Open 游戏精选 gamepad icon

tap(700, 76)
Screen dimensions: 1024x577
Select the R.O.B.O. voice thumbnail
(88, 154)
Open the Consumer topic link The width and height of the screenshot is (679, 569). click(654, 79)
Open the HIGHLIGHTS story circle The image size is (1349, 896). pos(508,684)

...

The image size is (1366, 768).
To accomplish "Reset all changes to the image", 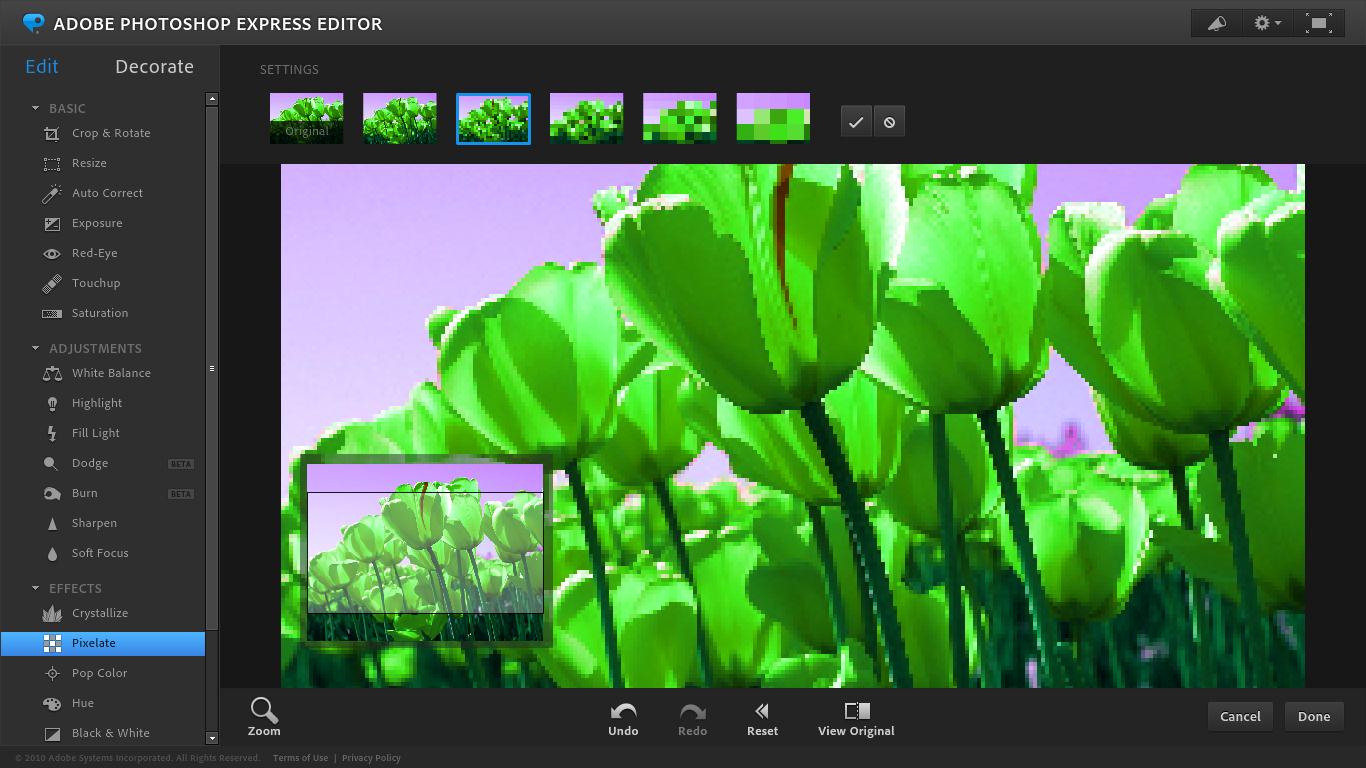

---

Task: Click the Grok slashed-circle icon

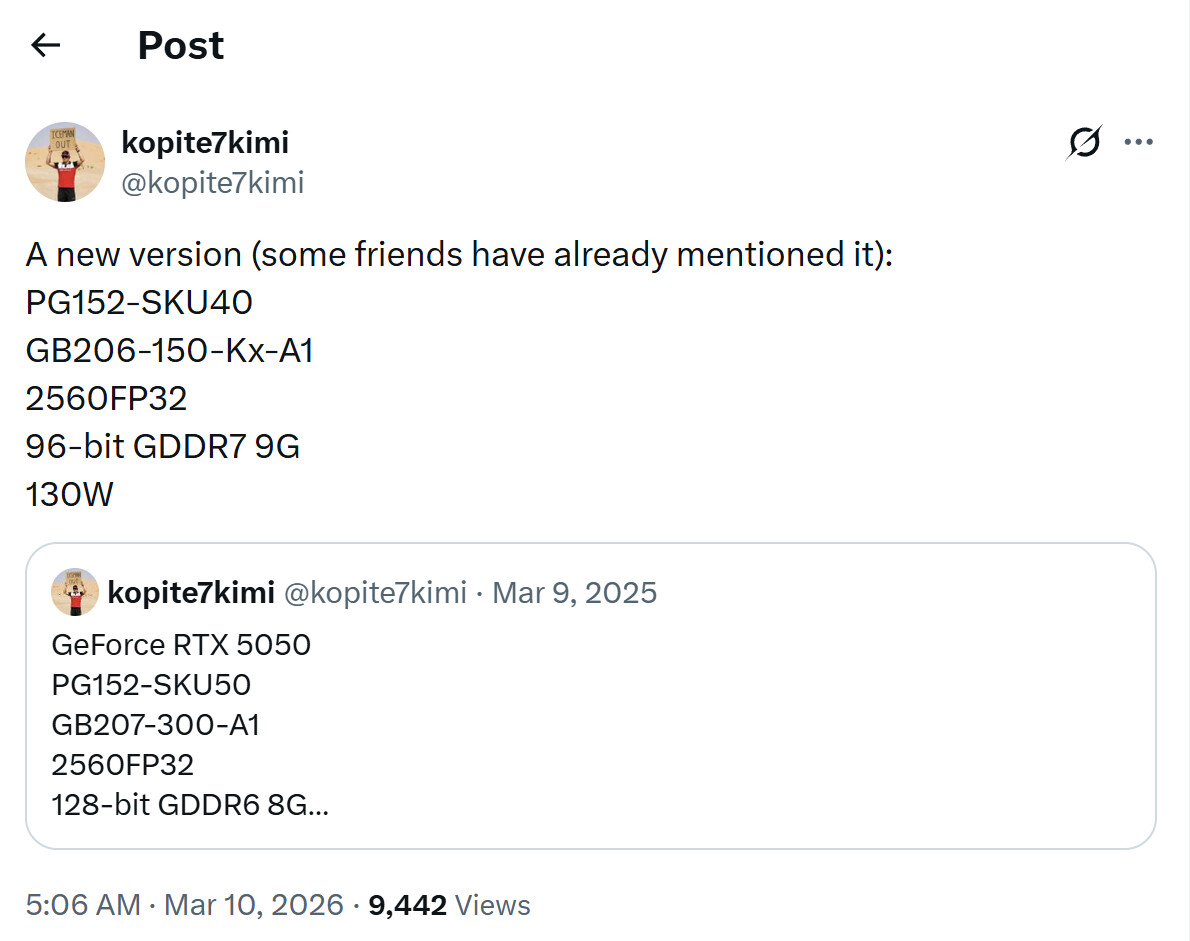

Work to complete: Your reply should consist solely of the lines above from the line containing "The image size is (1366, 768)." up to and including the line containing "all changes to", reproduced exactly, minus the pictures.

Written solution:
The image size is (1366, 768).
To accomplish "Reset all changes to the image", 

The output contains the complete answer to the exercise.